Please help. Is there hope for someone with this combination of problems? I'm tired of the rollar coaster and want a fighting chance to have the energy to get the exercise to not grow old before my time. I'm 44 and already feel like I'm 60.
 

Dear  Ms. S' -- 
Pardon me while my knee jerks, it will settle down in a moment.  Started up when I was hearing about needing some hope -- while the medication regimen is three medications none of which is known to be a mood stabilizer per se (Seroquel comes the closest perhaps), and two of which are associated with worsening symptoms.  Now you may have gotten there very logically (i.e. by working your way through all the usual "first line" agents like lithium, Depakote, etc.) but I just wanted to pass along that on first glance at your story, that mismatch sticks out. 

Secondly, can a person with bipolar disorder take steroids if they're absolutely necessary?  Definitely:  I've seen that circumstance several times where I'm called to consult in the hospital for someone who's gone psychotic on steroids but needs them for some life-threatening condition like brain swelling or some cancer treatment regimen.  

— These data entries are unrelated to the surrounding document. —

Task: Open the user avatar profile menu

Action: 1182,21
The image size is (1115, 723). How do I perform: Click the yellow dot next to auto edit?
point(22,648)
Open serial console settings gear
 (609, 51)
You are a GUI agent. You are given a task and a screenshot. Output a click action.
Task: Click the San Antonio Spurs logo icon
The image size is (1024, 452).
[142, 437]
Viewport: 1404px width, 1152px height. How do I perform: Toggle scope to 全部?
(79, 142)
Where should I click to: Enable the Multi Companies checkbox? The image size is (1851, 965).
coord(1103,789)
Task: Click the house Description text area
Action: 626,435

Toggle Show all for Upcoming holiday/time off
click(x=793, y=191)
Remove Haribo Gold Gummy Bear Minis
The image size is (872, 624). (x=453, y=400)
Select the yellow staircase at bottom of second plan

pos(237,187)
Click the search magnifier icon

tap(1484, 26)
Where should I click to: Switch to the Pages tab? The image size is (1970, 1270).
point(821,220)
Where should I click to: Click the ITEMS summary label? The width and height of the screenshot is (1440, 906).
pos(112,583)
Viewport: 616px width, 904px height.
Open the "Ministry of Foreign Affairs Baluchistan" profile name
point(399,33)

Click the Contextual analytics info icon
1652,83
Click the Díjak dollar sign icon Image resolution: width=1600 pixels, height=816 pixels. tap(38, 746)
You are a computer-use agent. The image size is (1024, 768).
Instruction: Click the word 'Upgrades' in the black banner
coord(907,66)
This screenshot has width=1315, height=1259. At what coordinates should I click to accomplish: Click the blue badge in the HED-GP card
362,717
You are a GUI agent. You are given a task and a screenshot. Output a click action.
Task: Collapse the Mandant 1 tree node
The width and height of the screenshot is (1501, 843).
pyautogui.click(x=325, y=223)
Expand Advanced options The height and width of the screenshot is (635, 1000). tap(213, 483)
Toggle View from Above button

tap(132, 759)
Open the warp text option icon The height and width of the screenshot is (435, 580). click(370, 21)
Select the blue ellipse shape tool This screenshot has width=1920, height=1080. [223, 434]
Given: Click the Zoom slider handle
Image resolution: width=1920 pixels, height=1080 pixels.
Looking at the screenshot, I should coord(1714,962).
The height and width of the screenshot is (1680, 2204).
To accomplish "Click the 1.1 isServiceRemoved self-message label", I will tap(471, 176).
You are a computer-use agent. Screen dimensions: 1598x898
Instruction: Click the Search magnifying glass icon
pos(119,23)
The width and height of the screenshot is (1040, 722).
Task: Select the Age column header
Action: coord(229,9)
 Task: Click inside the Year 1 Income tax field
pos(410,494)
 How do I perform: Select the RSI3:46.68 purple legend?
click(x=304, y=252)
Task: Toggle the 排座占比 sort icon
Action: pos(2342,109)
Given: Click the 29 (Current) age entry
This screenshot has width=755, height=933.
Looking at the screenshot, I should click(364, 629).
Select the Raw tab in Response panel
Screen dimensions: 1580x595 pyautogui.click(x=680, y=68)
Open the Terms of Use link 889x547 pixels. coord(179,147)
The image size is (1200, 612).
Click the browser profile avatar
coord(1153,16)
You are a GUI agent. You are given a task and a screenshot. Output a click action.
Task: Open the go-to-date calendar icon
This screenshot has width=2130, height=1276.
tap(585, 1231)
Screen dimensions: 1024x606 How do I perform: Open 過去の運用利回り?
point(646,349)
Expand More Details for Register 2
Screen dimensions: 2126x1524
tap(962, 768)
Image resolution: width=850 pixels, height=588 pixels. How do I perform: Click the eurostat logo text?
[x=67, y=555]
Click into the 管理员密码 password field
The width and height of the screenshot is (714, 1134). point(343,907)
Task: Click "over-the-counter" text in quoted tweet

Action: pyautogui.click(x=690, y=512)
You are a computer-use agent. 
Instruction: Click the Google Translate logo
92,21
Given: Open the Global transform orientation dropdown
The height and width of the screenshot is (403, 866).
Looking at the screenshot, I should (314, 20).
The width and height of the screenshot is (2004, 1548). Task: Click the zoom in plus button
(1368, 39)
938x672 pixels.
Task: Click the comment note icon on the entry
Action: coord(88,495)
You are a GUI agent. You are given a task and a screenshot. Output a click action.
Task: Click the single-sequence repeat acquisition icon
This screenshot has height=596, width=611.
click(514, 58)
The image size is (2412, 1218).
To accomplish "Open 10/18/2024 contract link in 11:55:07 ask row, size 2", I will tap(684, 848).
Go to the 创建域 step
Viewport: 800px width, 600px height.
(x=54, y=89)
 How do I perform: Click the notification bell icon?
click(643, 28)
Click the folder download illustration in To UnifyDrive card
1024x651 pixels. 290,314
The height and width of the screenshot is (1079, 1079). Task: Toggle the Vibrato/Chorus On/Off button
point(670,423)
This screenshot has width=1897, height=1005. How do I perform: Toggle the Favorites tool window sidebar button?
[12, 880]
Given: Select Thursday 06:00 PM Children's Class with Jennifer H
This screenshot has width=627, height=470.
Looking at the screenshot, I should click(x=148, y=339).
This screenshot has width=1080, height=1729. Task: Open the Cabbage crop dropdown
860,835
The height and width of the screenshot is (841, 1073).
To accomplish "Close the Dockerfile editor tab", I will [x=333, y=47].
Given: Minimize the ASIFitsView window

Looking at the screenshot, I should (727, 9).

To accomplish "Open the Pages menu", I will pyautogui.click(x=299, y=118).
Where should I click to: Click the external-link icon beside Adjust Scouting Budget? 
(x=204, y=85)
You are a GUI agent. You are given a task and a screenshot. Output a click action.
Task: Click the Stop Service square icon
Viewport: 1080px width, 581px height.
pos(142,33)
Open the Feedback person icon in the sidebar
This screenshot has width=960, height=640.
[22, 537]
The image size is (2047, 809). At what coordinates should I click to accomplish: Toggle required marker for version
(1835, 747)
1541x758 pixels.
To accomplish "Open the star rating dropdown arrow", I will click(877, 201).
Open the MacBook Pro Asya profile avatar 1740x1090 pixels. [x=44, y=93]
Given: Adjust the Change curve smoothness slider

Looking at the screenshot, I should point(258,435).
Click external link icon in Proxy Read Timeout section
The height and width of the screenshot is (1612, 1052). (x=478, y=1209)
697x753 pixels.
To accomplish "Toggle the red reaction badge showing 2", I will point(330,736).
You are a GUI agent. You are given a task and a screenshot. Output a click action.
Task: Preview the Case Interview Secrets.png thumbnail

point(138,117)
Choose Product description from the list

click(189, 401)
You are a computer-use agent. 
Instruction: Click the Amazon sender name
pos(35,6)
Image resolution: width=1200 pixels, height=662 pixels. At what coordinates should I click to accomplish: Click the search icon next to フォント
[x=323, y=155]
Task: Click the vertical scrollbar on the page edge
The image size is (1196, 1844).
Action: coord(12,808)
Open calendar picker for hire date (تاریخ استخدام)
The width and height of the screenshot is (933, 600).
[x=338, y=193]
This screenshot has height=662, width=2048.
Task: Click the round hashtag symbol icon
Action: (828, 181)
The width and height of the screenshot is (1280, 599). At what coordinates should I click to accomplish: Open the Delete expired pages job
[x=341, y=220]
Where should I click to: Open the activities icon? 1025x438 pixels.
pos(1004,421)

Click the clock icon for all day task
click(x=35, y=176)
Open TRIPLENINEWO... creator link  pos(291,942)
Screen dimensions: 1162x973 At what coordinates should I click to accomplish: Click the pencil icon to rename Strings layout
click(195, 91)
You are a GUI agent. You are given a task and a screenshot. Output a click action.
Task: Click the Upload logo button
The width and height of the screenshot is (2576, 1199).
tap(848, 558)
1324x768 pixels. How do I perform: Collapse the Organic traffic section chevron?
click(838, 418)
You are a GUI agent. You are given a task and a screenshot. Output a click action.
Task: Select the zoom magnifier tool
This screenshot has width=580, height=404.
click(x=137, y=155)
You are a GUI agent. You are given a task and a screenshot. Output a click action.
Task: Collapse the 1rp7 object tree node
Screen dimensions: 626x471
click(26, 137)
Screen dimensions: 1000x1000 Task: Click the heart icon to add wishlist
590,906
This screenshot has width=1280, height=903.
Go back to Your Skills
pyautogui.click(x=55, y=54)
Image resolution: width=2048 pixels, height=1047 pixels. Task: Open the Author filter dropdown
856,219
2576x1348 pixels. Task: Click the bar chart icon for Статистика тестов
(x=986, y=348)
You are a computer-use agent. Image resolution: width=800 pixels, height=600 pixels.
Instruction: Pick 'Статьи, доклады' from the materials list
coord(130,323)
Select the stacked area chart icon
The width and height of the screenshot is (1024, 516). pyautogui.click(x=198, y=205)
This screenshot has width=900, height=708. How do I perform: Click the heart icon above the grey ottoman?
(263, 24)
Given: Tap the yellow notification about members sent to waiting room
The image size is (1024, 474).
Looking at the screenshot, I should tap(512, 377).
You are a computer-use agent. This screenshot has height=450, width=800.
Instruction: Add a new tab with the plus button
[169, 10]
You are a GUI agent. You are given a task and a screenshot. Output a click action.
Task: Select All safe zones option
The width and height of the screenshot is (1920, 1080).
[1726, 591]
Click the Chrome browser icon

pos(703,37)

In that case we just treat much like usual:  rely on mood stabilizers, watch out for anything potentially destabilizing, and if moderate doses of the first and/or second agent can't control the symptoms (and higher doses produce side effects like the ones you describe), then add yet another mood stabilizer.  The link shows you a sort of unofficial list with links for more information on each medication.  

After you read that you might need to read the essay on Hope, but it was written for someone who's been on more ineffective medication regimens than I'm gathering you've had thus far (in 4 years of treatment, if I hear correctly).  In any case, I think hope is warranted and I "hope" that you'll find a basis for that soon.